Jane Austen’s playful send-up of gothic romance doubles as a coming-of-age story for one of her most endearing heroines. Seventeen-year-old Catherine Morland, a clergyman’s daughter with an overactive imagination, leaves her quiet country life for the glittering social whirl of Bath. There she discovers friendship, flirtation, and a new world that seems to be shaped as much by her beloved novels as by manners. Catherine is invited to the Tilney family’s grand estate, and her love of spooky fiction leads her to suspect dark secrets behind its doors, only to find that real life offers subtler mysteries.
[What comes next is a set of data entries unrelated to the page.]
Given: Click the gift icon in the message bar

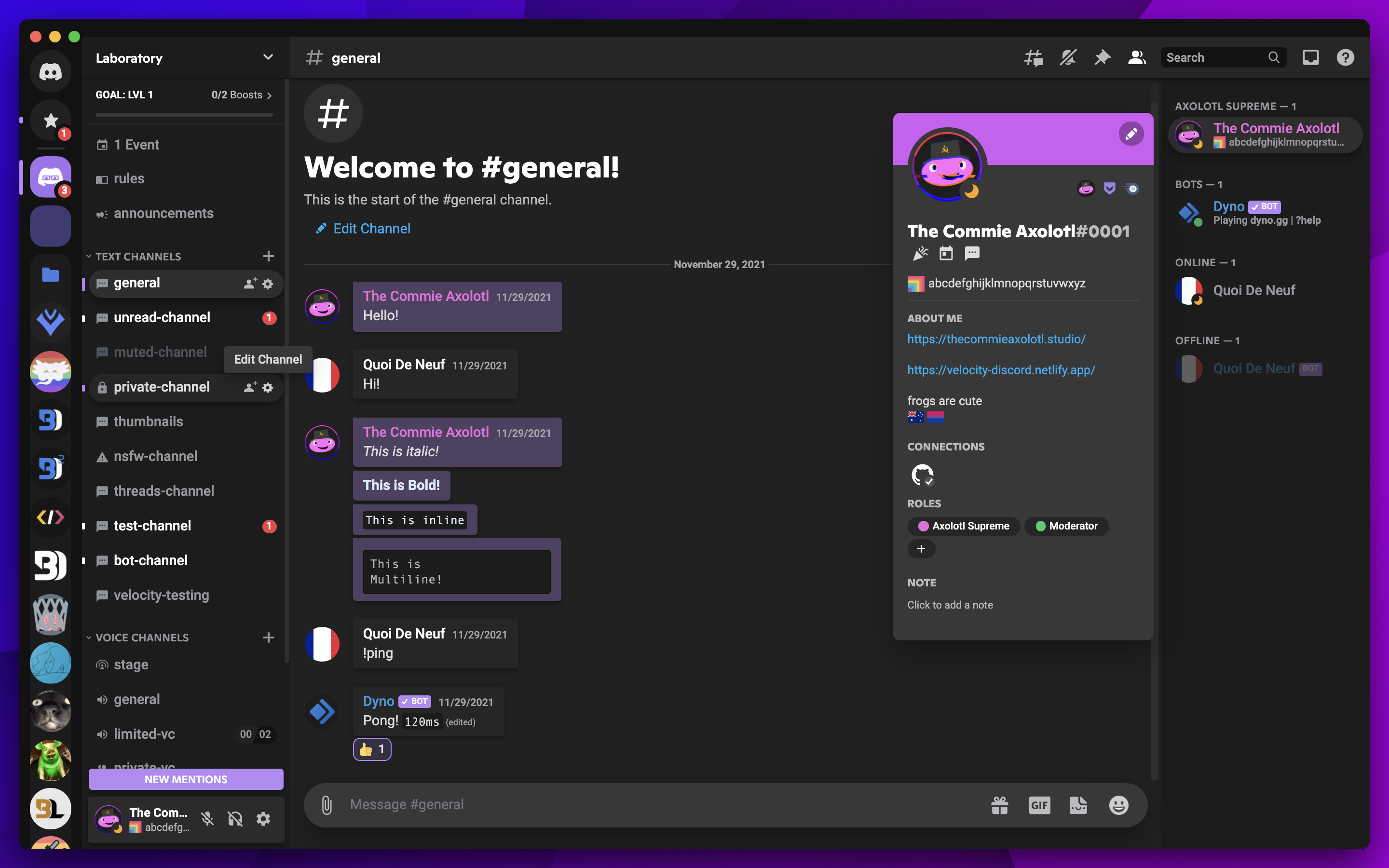Looking at the screenshot, I should [x=999, y=805].
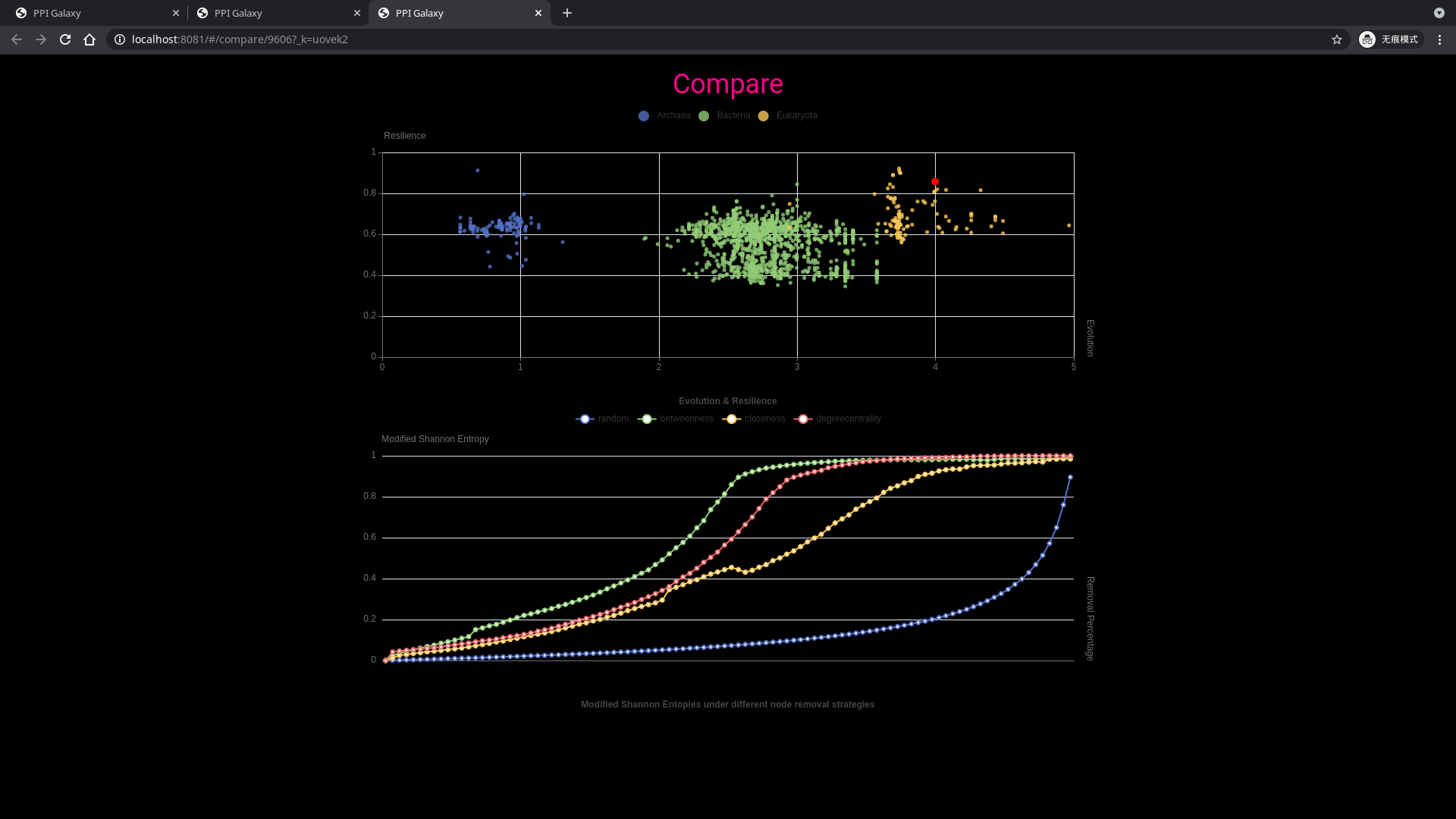
Task: Switch to the second PPI Galaxy tab
Action: point(273,13)
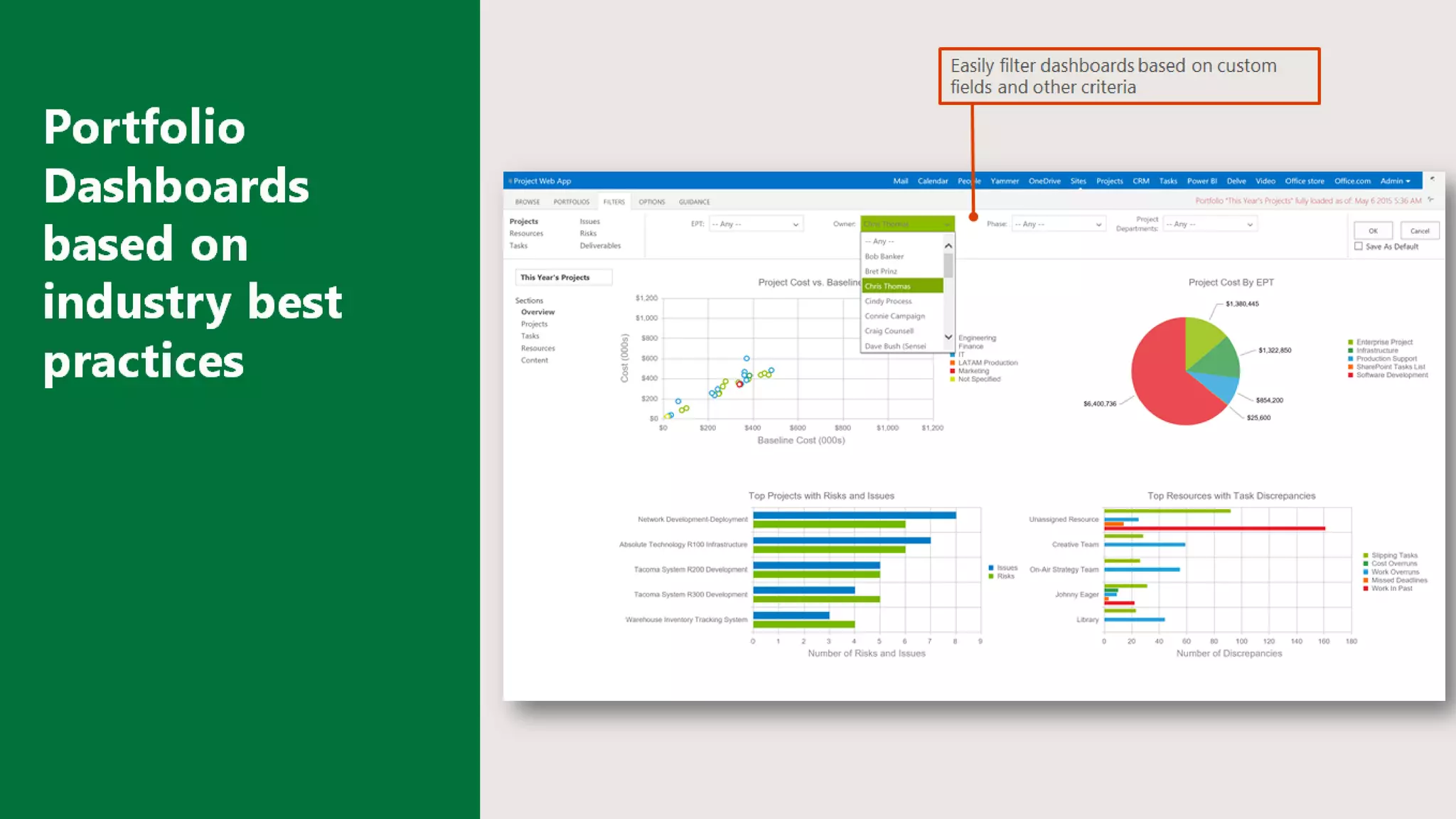Switch to the Portfolios ribbon tab

tap(571, 202)
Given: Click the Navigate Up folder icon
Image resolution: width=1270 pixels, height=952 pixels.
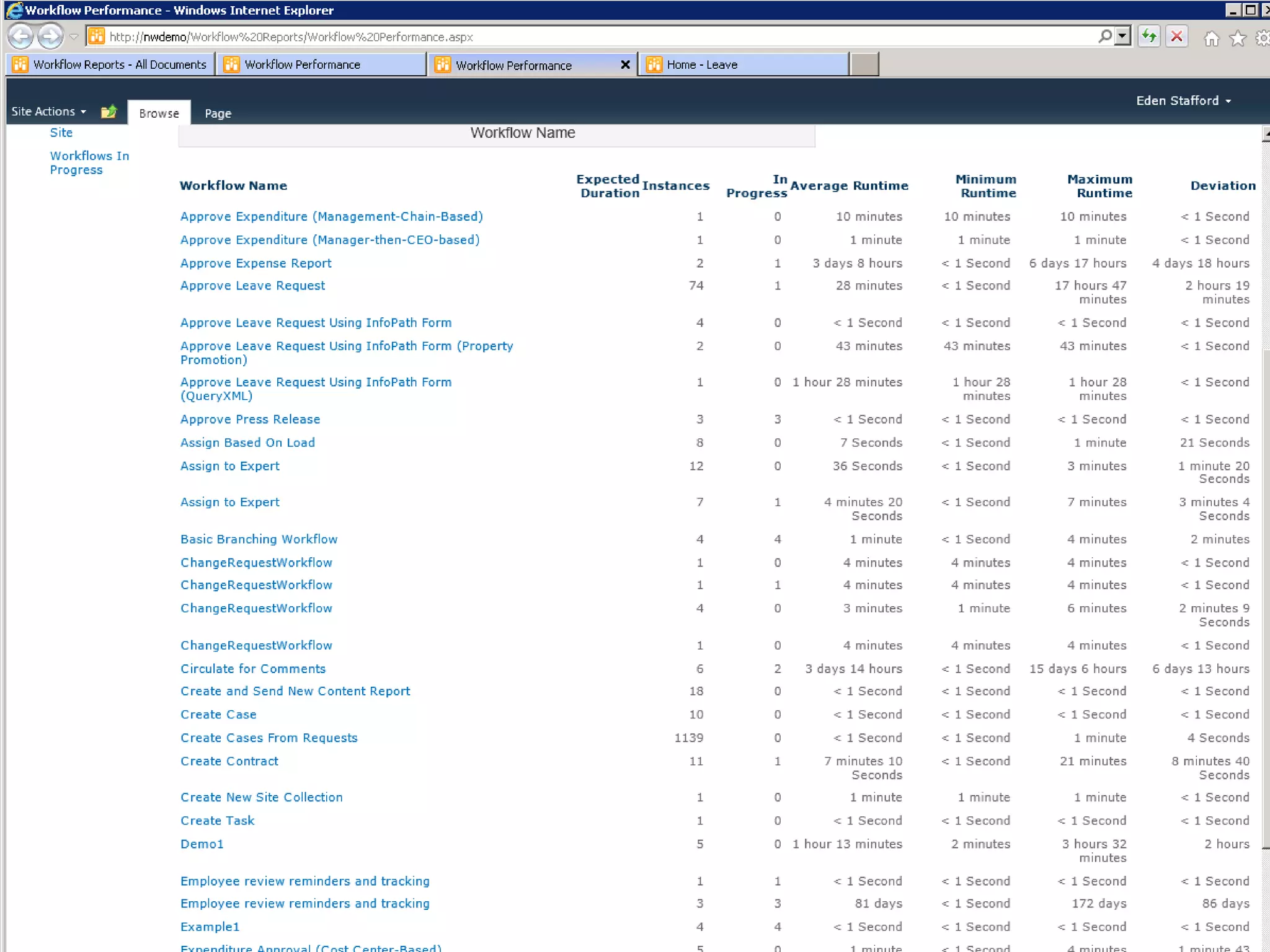Looking at the screenshot, I should tap(109, 112).
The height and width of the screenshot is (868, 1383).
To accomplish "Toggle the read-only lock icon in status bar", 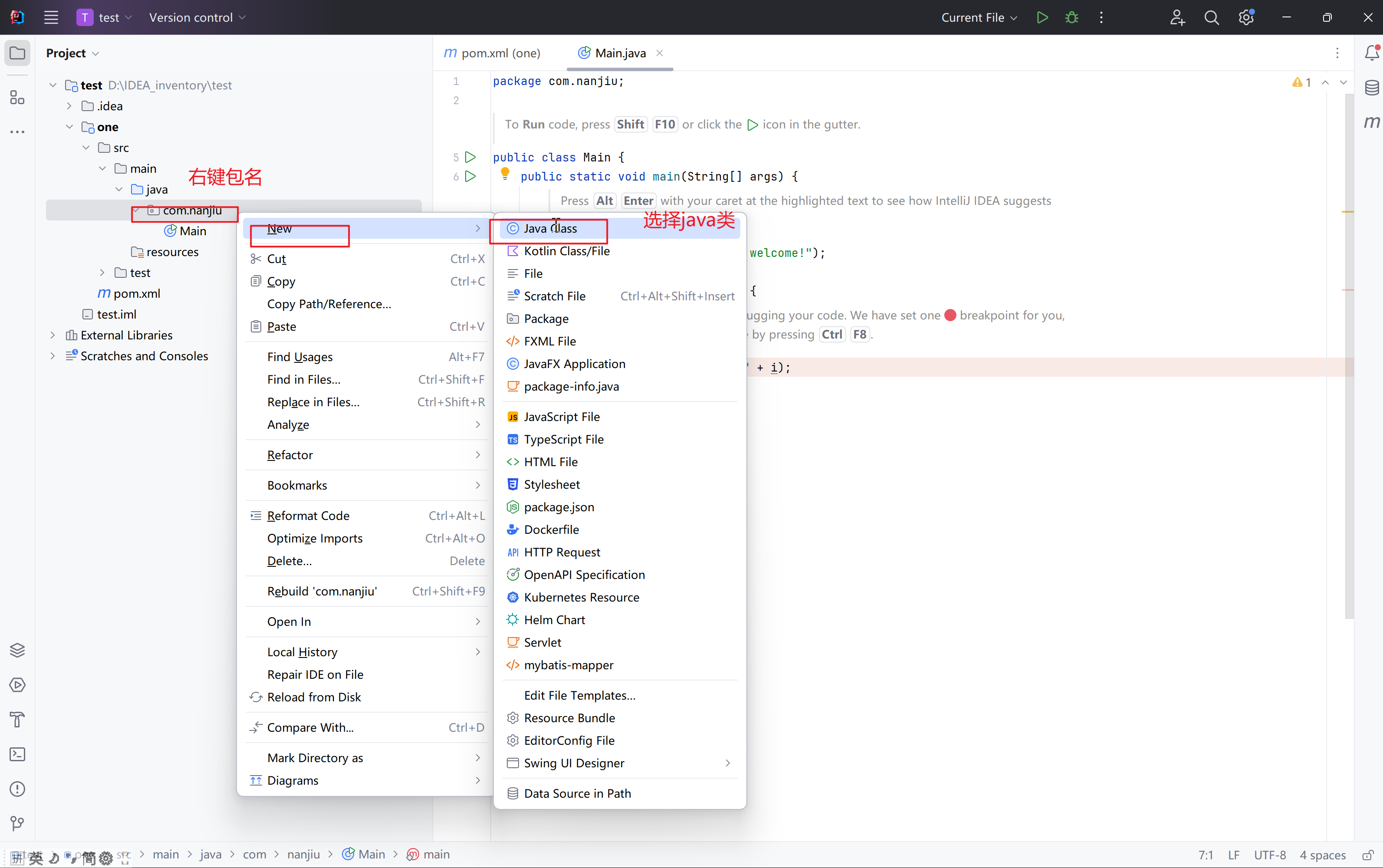I will 1367,855.
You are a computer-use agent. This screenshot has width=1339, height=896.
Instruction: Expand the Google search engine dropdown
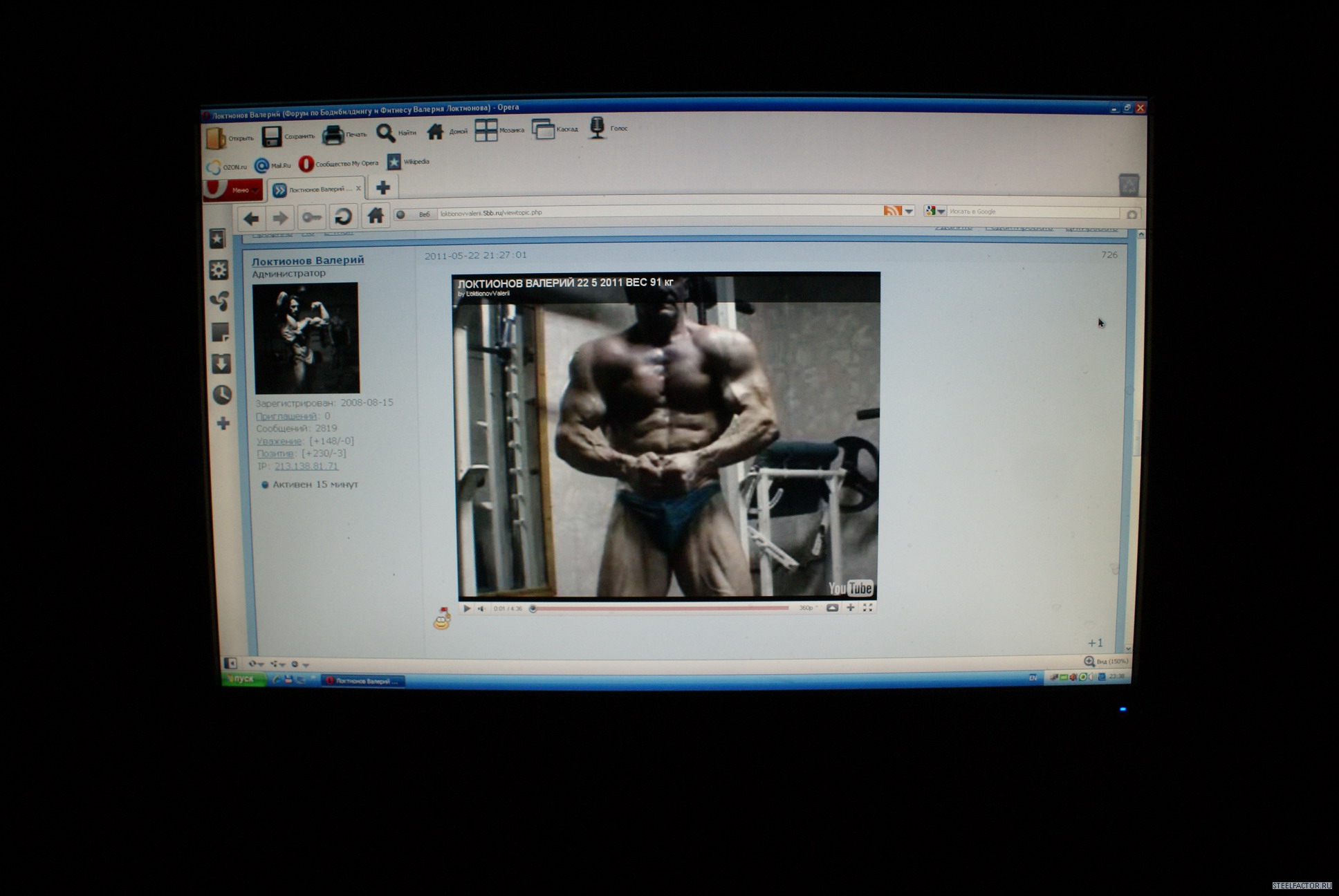941,212
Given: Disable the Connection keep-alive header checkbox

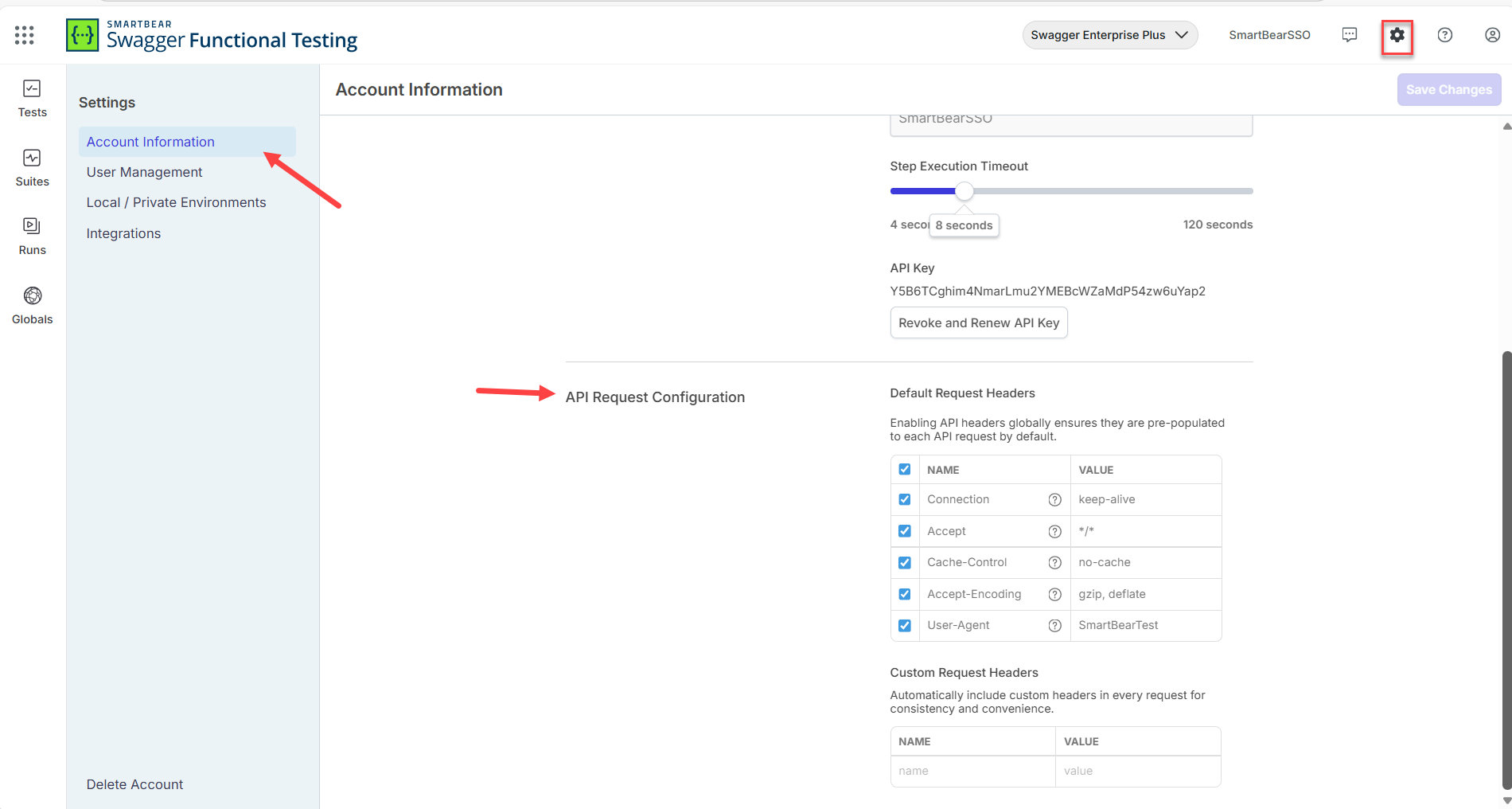Looking at the screenshot, I should click(904, 499).
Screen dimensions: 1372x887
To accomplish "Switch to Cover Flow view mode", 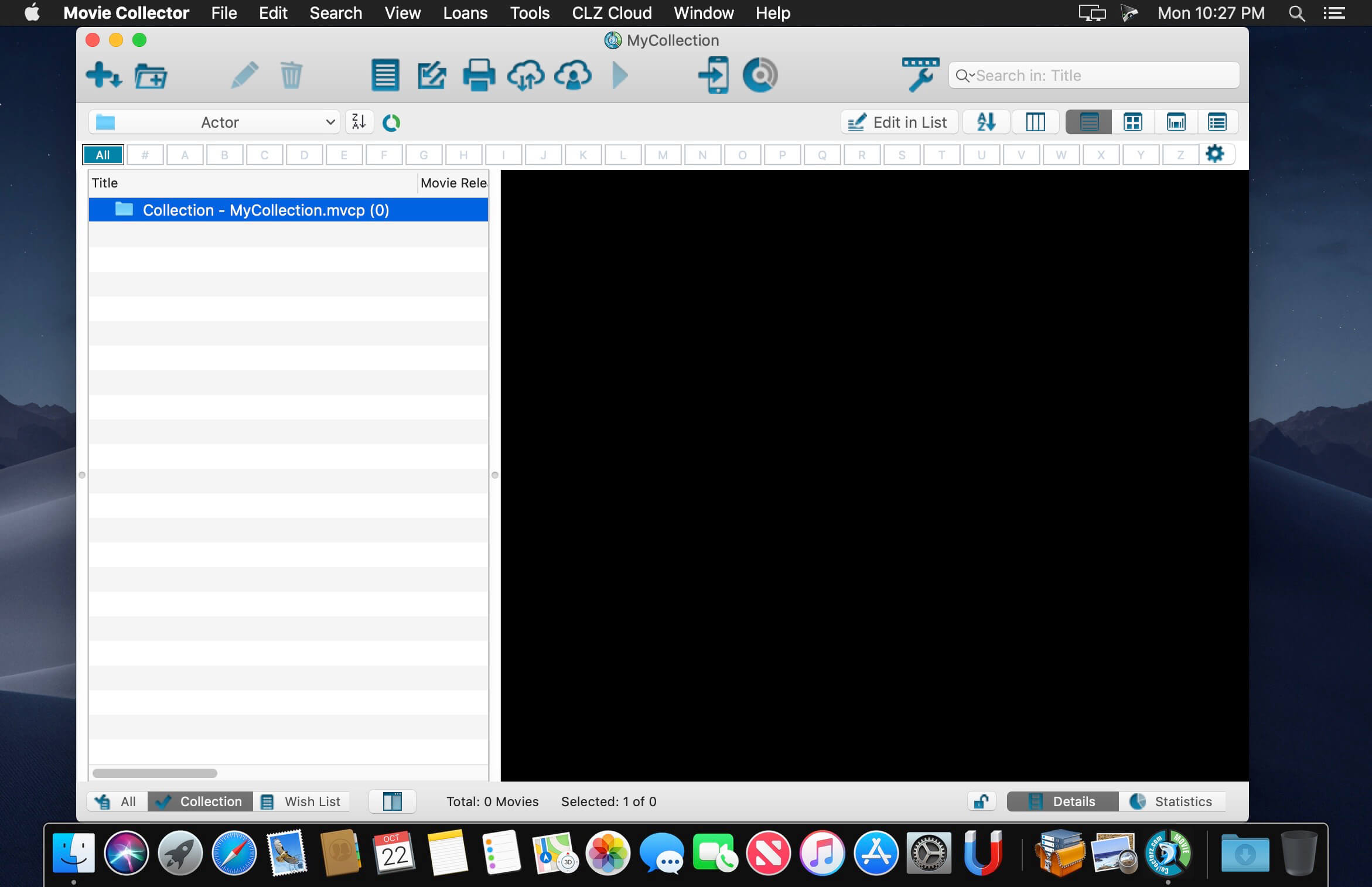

Northanger Abbey is one of Austen’s most enjoyable novels—a bright, funny story full of genuine heart.
Customer Reviews
Wonderful
Underrated book. The heroine Catherine is so likeable and the tale is very entertaining. Definitely worth a read.
Loved it !!!!
What a beautiful book. Jane Austen truly nailed it in creating a perfect light, romantic, and suspenseful story.
Teenage girls eh?
I so wanted to read a book about how annoying and self obsessed teenage girls are and Miss Austen did not disappoint. This book is so far ahead of its time.
Catherine is like "I'm sooooo bored" so she like goes to Bath, yeah, with some old people and meets Isabella who's like "You're my BFF!". And Catherine's like "Me too babe." And there's this dishy clergyman and Isabella says "You so lurve him". And Catherine's like "Whatever." And Isabella's brother is such a lying toad.
Anyway in order to dampen down all this excitement Miss Austen provides an essay on reading habits which does the trick very well. Then it turns out that Isabella and James, Catherine's brother, are to get married, but not for three years and then on the pittance of £400 a year which is all that James's father can afford. Isabella is way annoyed by either the timescale or the money. She starts flirting with the clergyman's soldier brother. Catherine goes off to the clergyman's home, Northanger Abbey, where she thinks evil things about the clergyman's father and the death of his mother. There are misunderstandings and overreactions and everybody's upset. Then everybody's happy. The end.
Another preudo-legal document from Miss Austen where every word and sentence have been so carefully thought out. Every word and sentence are to be scrutinised for innuendo. It is, happily, short.